## SUPPLIED DATA
* * * *

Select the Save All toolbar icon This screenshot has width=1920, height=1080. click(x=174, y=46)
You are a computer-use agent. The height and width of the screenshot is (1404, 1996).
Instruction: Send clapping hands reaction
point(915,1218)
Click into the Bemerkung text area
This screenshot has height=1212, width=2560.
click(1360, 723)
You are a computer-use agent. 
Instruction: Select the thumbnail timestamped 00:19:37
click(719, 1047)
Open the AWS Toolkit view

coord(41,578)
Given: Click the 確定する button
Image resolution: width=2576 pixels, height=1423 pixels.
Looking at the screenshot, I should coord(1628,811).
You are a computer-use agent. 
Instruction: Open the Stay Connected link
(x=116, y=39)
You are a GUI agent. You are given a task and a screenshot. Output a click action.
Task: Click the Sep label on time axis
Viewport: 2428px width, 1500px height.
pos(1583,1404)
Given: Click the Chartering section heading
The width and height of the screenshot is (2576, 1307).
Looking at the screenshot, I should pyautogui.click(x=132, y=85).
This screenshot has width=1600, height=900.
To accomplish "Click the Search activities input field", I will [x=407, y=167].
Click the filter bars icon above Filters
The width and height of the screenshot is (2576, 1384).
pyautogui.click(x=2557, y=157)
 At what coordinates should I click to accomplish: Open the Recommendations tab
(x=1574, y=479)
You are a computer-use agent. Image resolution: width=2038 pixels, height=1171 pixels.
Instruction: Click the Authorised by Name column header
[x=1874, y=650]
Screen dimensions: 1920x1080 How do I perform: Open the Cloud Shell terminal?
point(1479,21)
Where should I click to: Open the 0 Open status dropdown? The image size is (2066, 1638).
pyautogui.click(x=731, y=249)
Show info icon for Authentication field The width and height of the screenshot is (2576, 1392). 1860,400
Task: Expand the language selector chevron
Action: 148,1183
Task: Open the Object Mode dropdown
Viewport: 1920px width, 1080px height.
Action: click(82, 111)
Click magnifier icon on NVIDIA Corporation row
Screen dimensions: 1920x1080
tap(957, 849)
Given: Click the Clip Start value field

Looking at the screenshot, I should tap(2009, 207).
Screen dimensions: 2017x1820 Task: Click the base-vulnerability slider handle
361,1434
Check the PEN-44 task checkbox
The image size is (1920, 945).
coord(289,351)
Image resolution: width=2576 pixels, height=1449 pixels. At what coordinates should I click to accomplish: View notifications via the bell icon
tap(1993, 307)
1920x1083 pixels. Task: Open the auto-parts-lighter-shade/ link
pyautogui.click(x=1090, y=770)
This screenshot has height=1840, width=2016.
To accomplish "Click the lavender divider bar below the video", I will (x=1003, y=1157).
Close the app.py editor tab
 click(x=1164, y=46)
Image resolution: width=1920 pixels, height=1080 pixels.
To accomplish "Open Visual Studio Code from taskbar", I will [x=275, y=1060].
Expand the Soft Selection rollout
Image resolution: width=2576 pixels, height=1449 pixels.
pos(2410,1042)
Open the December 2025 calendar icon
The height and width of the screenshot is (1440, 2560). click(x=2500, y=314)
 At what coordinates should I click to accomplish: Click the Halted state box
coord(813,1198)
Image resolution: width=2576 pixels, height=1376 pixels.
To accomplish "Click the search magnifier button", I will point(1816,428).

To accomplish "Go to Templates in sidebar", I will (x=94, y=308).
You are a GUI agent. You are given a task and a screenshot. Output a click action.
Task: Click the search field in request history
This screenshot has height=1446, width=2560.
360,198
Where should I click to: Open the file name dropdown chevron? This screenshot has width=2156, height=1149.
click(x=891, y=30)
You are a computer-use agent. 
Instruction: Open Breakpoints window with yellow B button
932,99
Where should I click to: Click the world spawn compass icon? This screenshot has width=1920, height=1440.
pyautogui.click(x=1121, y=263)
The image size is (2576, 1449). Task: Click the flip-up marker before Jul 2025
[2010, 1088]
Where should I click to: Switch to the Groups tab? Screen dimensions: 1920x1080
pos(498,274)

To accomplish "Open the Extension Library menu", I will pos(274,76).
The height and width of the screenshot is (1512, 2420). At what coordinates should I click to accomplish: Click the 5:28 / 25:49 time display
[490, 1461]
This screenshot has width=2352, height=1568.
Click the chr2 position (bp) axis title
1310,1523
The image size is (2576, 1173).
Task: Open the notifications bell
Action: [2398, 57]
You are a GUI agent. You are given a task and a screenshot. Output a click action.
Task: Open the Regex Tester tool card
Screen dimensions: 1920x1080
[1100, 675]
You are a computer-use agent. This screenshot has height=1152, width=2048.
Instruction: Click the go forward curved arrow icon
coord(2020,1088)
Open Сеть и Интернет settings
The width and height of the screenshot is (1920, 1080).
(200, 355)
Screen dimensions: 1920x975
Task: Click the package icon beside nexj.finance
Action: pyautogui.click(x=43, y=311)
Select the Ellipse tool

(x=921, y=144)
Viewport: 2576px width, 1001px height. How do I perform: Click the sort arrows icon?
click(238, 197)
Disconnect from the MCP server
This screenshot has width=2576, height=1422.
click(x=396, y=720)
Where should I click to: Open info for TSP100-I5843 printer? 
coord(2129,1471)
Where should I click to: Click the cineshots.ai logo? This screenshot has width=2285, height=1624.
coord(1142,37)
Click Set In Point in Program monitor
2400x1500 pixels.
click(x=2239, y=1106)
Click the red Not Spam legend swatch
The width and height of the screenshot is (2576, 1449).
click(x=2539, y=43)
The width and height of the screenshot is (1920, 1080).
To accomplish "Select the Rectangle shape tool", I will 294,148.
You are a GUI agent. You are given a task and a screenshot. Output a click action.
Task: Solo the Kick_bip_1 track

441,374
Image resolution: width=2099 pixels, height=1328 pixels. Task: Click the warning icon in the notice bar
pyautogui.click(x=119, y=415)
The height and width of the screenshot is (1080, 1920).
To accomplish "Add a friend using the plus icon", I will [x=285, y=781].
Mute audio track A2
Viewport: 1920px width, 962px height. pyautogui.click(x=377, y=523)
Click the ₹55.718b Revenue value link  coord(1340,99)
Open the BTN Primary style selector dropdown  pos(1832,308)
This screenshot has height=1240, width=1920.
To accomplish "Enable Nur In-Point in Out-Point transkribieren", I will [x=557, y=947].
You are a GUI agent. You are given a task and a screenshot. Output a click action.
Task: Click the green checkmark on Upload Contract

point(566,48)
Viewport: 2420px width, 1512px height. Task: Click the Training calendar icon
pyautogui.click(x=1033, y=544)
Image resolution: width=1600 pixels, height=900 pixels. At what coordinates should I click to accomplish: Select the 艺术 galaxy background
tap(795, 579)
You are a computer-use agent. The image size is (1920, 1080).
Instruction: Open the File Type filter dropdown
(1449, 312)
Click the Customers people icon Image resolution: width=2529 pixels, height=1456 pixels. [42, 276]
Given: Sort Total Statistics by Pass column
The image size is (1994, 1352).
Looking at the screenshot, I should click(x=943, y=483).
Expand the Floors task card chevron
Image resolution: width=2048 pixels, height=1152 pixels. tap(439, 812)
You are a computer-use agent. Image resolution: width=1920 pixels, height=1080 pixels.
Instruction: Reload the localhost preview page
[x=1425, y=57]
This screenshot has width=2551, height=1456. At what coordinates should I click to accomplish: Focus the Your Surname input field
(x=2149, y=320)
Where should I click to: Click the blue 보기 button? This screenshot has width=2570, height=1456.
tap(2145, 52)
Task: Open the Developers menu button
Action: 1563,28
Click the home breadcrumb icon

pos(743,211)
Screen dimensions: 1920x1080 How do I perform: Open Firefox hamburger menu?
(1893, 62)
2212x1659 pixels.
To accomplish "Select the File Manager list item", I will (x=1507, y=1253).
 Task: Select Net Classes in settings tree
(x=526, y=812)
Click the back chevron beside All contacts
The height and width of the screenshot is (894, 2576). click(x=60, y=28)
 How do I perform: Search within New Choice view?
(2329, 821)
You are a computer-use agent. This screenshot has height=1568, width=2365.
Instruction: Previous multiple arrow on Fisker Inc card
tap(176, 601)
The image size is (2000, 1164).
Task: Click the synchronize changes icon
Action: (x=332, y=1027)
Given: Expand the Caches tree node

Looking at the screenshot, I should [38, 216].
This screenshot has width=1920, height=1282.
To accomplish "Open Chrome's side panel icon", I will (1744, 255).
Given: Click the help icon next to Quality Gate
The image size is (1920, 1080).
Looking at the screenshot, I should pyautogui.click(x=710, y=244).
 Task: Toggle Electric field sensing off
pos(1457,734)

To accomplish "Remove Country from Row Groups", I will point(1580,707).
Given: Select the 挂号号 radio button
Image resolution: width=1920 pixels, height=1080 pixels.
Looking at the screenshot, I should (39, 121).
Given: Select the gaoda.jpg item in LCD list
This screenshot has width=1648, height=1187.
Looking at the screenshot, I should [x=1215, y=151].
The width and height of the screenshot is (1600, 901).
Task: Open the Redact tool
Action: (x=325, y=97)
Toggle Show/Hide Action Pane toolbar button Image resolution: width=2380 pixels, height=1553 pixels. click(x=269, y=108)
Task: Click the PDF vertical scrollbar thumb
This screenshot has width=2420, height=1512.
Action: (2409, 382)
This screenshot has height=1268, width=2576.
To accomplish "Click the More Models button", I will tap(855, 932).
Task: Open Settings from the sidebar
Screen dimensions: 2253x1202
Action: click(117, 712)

* * * *

## BRIEF
Among the lines of the data, identify those with the word "item". Copy each of them.

## RESPONSE BELOW
To accomplish "Select the File Manager list item", I will (x=1507, y=1253).
Given: Select the gaoda.jpg item in LCD list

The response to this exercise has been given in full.